Bauern und Lokführer protestieren: Die große Kränkung

Den Bauern und Lokführern geht es noch relativ gut. Ihr Protest sollte nicht von den wirklich Marginalisierten in der Arbeitswelt ablenken.

Demonstranten mit großen Fahnen.

Zu leise und knicken bei Tarifverhandlungen zu schnell ein: Kita-Erzieherinnen und ihre Interessenvertreterinnen Foto: Christian von Polentz

Nach dieser Woche muss man den Eindruck haben, dass es zwei Berufsgruppen besonders schlecht geht: den Bauern und den streikenden Lokführern. Allerorten ist von „Wut“ zu lesen. Ginge es nach dem Grad prekärer Arbeitsbedingungen, müssten aber ganz andere „wütend“ sein, wenn sie nicht schon längst zu müde dafür sind: Regale-Einräumer in Supermärkten, scheinselbständige Paketlieferanten, rumänische Erntehelferinnen, „schwarz“ beschäftigte Putzfrauen. Aber sie haben nicht die Organisationsmacht von Bauern und Lokführern.

Bauern und Lokführer sind traditionell gut organisiert, sie sind es gewohnt, ihre Interessen offensiv zu vertreten. Doch wer am lautesten ruft, dem geht es nicht unbedingt am schlechtesten; er hat nur die Mittel, sich Gehör zu verschaffen. Der Arbeitskampf im Lebensmittel-Einzelhandel dümpelt auch deswegen seit Monaten vor sich hin, weil die Branche zersplittert ist und die vielen Teilzeitkräfte meistens nicht organisiert sind. Und wenn es bei Rewe keine Milch gibt, geht der Kunde eben zu Edeka.

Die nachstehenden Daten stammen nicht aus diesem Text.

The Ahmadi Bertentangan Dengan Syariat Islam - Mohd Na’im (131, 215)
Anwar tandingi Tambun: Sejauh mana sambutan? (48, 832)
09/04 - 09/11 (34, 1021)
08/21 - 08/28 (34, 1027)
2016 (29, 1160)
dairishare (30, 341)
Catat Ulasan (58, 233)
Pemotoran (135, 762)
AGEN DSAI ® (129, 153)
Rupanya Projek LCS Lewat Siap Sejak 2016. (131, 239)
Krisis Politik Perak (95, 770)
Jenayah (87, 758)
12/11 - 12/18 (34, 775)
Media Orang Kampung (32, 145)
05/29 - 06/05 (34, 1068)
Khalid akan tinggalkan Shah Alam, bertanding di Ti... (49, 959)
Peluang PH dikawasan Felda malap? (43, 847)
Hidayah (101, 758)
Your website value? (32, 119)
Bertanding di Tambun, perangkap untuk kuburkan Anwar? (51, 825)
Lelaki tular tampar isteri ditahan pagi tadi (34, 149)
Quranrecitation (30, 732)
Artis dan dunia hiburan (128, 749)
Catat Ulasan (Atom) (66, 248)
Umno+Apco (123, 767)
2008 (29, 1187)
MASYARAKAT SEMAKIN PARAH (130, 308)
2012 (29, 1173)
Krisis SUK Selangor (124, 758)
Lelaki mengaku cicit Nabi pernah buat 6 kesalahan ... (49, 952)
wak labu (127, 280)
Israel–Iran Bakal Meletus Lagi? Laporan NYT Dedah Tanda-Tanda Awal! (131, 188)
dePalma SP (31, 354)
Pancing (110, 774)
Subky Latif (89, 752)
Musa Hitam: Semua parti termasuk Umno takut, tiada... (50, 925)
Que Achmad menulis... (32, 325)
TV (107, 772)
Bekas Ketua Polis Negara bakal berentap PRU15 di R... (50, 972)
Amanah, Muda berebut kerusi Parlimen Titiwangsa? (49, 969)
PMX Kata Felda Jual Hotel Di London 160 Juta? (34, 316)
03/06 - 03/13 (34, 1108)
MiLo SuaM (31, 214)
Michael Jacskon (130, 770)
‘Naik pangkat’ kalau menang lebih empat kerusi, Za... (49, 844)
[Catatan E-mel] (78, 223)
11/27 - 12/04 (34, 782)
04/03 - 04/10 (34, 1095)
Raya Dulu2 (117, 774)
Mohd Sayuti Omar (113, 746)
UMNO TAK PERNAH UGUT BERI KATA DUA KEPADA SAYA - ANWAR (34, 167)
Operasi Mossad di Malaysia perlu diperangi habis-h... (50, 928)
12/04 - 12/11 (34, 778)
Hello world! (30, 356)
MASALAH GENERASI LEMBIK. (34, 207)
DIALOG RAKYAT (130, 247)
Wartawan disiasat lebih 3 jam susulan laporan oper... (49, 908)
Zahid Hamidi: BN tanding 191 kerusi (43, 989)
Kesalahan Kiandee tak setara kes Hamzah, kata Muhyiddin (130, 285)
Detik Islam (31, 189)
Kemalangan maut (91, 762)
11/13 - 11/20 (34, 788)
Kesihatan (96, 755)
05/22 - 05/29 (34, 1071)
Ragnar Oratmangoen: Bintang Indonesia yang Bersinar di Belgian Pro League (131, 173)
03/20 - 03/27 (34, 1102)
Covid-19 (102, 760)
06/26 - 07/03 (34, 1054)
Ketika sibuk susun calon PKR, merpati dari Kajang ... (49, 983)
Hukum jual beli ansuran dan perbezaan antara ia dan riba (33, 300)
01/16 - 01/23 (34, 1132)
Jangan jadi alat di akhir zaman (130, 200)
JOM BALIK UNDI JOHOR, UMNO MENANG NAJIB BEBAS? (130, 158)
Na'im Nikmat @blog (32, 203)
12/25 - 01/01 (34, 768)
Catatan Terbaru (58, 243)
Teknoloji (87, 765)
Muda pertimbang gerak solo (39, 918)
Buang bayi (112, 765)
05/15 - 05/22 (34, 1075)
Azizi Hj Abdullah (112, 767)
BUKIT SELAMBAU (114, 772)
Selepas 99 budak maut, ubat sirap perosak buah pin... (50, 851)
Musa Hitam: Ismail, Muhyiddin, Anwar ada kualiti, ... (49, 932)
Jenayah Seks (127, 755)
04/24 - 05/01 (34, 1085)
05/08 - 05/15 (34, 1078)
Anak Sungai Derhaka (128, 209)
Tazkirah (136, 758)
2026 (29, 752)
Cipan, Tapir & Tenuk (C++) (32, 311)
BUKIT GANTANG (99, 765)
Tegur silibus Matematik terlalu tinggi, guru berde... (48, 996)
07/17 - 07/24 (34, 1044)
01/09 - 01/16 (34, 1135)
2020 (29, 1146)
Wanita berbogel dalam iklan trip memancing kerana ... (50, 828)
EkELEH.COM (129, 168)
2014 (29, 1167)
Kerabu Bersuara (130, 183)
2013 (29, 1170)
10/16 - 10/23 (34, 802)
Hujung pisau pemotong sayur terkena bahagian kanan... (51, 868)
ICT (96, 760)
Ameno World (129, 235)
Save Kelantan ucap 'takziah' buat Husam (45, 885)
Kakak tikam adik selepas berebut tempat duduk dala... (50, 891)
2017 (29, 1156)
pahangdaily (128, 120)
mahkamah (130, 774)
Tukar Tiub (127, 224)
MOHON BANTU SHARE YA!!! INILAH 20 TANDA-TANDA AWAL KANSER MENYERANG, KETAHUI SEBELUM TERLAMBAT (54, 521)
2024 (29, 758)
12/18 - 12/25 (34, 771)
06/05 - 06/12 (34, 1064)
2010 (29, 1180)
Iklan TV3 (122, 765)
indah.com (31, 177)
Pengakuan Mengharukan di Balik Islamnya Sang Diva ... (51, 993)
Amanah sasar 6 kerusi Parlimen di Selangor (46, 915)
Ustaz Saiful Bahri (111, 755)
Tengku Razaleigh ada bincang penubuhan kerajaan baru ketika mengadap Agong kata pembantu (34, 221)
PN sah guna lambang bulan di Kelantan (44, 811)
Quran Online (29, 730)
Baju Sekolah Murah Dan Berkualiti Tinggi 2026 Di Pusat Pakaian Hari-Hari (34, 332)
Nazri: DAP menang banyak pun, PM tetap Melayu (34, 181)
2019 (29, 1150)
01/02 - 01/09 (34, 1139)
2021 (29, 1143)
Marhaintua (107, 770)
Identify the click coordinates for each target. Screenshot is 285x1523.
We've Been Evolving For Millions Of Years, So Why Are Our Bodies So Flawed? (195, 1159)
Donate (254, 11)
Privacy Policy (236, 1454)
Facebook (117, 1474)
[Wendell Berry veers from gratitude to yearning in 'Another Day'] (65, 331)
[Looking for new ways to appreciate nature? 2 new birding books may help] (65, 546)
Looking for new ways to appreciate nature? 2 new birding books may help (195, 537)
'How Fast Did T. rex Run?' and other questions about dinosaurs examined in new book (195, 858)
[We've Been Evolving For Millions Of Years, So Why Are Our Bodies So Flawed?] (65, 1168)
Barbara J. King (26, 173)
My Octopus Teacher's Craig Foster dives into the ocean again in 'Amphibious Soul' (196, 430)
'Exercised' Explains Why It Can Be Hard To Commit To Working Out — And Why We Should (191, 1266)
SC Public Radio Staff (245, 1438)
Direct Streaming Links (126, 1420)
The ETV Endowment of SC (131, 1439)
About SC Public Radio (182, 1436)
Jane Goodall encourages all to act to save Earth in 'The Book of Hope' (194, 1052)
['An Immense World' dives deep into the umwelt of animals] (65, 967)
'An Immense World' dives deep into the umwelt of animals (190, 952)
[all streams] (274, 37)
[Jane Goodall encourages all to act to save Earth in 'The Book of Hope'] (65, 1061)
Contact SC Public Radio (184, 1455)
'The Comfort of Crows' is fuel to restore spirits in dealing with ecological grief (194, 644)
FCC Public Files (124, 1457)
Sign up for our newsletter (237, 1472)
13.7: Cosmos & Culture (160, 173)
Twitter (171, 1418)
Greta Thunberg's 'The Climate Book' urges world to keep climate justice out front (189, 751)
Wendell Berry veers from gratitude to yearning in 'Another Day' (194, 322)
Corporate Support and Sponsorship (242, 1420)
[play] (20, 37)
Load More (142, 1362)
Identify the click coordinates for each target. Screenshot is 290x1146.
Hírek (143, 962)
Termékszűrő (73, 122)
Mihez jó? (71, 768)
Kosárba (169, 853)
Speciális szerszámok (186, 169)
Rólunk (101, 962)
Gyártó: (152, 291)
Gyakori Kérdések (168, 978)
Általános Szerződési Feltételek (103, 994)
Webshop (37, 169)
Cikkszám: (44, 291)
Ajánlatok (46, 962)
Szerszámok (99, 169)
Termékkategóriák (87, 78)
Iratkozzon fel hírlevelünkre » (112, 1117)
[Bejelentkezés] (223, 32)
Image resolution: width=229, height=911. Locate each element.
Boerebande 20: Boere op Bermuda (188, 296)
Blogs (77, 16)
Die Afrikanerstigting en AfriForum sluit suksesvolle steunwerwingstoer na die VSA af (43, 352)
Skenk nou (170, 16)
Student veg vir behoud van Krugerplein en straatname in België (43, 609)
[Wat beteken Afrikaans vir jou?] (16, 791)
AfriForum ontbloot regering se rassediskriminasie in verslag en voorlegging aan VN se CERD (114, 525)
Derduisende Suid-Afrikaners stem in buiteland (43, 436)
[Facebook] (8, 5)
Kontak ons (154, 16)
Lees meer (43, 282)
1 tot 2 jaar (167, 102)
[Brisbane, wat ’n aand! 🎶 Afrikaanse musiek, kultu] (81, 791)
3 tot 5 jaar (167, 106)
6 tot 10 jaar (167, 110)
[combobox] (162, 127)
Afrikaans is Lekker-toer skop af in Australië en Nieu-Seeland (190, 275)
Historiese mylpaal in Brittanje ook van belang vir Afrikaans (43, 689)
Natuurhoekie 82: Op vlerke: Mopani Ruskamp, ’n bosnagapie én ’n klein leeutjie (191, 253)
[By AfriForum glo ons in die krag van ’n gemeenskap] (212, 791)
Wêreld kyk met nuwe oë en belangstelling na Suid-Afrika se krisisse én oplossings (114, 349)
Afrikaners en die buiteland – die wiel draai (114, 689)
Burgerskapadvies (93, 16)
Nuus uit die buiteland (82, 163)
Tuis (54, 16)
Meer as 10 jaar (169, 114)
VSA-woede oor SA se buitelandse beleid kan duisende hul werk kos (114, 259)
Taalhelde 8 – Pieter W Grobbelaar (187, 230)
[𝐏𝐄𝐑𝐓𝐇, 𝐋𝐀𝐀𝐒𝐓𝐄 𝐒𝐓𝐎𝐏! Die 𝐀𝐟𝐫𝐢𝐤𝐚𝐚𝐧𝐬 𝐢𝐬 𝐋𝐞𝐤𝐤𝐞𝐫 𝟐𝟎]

Was Bauern und Lokführer mentalitätsmäßig und historisch gesehen verbindet, ist das Gefühl der Kränkung. Lokführer waren früher Beamte, zwar nie besonders gut bezahlt, aber mit hohem Sozialprestige. Sie sorgten im Staatsauftrag für den öffentlichen Fernverkehr, heute müssen sie mit Flixbus konkurrieren. Der immer leicht beleidigt wirkende Habitus von Claus Weselsky drückt die Kränkung dieses Berufsstands ziemlich gut aus.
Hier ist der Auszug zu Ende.